Description du sujet de thèse

The exploration of magnetism at reduced dimension is, especially at two dimensions (2D), rich in non-intuitive phenomena. Unconventional magnetic orders, non-trivial kinds of disorders and intriguing phase transitions have been predicted or observed. Starting from 2016-2017, new experimental platforms have been discovered to address this physics: cristalline 2D materials that can be isolated in the form of monolayers with thickness of one or few atoms. They can be manipulated in different ways by stacking them with other 2D materials, thereby creating artificial materials, or by subjecting them to mechanical constraints for instance. Besides (dis)ordered magnetic states, these materials host photonic and phononic excitations that can couple to the spin degree of freedom, which further enriches the study of magnetism in the 2D limit.
The PhD thesis project will be a fundamental work meant to explore the properties of some of these remarkable magnetic 2D materials, standing out for their high magnetic ordering temperature or for a coexistence of different types of quantum excitations. The goal is to explore ways to manipulate 2D magnetism in these materials, which will be done by subtly modifying the materials' chemical composition, applying external pressure or using strong magnetic fields. To understand the magnetic properties and their relationship with magnons, phonons and the coupling between these quasi-particles, fine spectroscopy techniques will be employed, especially Raman light scattering in a broad range of conditions, down to low temperatures, up to high pressures (GPa) and in presence of magnetic fields reaching tens of Teslas.

Contexte de travail

The work will be performed within two laboratories located at the same geographical area, the Néel Institute where sample fabrication and advanced magnetic characterisations (imaging, magnetometries) are mastered, and the High Magnetic Field Laboratory, where optical spectroscopy experiments will be done under extreme conditions. The work will be mainly experimental and will benefit from interactions with local experts in materials synthesis and in complementary spectroscopy techniques. The project is part of a larger, national-scale endeavour implying seven laboratories.
The job is linked to the Hybrid team, research team which works on electronic, optical, vibrational and mechanical properties of hybrid systems at the quantum scale, and the coupling between these properties.
The PhD candidate, who should have a strong condensed matter physics background, will be in charge of preparing the samples that will be suited to the different kinds of measurements he/she will next take care of, in certain cases in collaboration with local experts, to characterise the structure, optical and magnetic properties, in presence of strong magnetic fields.
The Institut NEEL is a CNRS laboratory. CNRS is a public, scientific and technological organisation. The core mandate is to identify, carry out ou have carried out, either alone or with partners, all research that advances science or contributes to the country's economic, social, and cultural progress. Internationally recognised for the excellence of its scientific research, the CNRS is a reference in the world of research and development, as well as for the general public.

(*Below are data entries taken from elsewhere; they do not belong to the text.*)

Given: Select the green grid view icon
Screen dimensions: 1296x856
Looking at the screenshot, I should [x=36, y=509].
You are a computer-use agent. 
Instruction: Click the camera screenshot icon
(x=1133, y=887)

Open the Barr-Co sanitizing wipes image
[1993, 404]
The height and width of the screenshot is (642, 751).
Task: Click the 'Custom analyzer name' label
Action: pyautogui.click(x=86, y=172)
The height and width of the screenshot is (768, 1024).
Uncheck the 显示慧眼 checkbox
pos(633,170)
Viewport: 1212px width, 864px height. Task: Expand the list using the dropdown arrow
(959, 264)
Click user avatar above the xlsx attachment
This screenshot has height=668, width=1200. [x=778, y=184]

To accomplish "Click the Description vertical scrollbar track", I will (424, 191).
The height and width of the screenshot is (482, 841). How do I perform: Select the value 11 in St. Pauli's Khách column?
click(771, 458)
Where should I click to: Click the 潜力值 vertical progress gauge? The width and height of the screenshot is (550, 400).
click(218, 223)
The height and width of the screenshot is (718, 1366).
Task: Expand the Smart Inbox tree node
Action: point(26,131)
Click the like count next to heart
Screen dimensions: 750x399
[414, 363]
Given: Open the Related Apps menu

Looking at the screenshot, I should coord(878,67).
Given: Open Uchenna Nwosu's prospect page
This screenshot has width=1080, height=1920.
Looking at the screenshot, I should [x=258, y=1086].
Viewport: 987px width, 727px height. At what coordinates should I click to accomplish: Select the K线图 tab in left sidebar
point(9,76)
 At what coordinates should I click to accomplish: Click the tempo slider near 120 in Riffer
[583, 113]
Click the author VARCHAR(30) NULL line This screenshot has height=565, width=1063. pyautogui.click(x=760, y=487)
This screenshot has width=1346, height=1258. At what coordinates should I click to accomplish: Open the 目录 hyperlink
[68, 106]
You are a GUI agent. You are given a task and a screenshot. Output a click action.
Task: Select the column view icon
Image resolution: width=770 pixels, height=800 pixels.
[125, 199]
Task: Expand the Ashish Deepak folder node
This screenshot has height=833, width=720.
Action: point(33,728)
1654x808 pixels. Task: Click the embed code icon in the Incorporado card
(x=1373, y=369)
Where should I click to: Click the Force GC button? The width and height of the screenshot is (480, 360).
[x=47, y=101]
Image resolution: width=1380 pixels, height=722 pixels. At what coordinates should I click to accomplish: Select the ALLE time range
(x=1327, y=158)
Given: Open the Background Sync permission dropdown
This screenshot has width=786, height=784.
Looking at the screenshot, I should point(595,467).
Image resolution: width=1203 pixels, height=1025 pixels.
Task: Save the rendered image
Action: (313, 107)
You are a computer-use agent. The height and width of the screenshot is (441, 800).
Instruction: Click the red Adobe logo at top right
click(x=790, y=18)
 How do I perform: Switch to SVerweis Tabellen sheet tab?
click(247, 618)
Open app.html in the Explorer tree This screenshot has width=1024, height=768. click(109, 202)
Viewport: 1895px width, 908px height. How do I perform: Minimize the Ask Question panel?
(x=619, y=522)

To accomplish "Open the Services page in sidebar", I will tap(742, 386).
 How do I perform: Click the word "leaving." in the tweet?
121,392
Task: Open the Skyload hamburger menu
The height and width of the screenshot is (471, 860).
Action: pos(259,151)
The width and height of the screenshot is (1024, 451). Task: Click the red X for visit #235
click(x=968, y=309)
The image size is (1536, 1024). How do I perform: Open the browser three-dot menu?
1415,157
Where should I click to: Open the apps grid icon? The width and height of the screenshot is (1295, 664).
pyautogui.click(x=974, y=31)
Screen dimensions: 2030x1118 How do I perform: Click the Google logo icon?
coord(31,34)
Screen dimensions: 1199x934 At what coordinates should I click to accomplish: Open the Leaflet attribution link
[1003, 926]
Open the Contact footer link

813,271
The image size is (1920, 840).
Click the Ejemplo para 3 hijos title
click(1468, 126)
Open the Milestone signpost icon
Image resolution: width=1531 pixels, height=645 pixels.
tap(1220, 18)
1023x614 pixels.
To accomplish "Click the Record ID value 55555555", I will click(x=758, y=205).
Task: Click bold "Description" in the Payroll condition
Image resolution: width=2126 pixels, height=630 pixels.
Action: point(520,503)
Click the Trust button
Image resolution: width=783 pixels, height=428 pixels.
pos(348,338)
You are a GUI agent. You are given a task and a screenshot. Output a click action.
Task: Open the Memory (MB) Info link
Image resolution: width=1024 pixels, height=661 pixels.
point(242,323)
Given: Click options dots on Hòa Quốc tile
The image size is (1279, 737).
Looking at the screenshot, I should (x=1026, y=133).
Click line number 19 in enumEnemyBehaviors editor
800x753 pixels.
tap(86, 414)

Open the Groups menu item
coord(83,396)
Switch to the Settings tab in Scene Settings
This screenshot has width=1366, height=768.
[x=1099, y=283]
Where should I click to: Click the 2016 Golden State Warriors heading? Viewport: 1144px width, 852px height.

Le poste se situe dans un secteur relevant de la protection du potentiel scientifique et technique (PPST), et nécessite donc, conformément à la réglementation, que votre arrivée soit autorisée par l'autorité compétente du MESR.

Contraintes et risques

The optical spectroscopy experiments imply the use of lasers and related safety measures. The PhD candidate will receive a training addressing these safety issues. Experiments under intense magnetic fields are also associated with safety issues, and are in particular incompatible with medical devices related to cardiac diseases. Besides, these experiments will be performed in the framework of measurement campaigns (typically 2 to 3 sessions per year, each lasting 1 week) implying overnight working hours.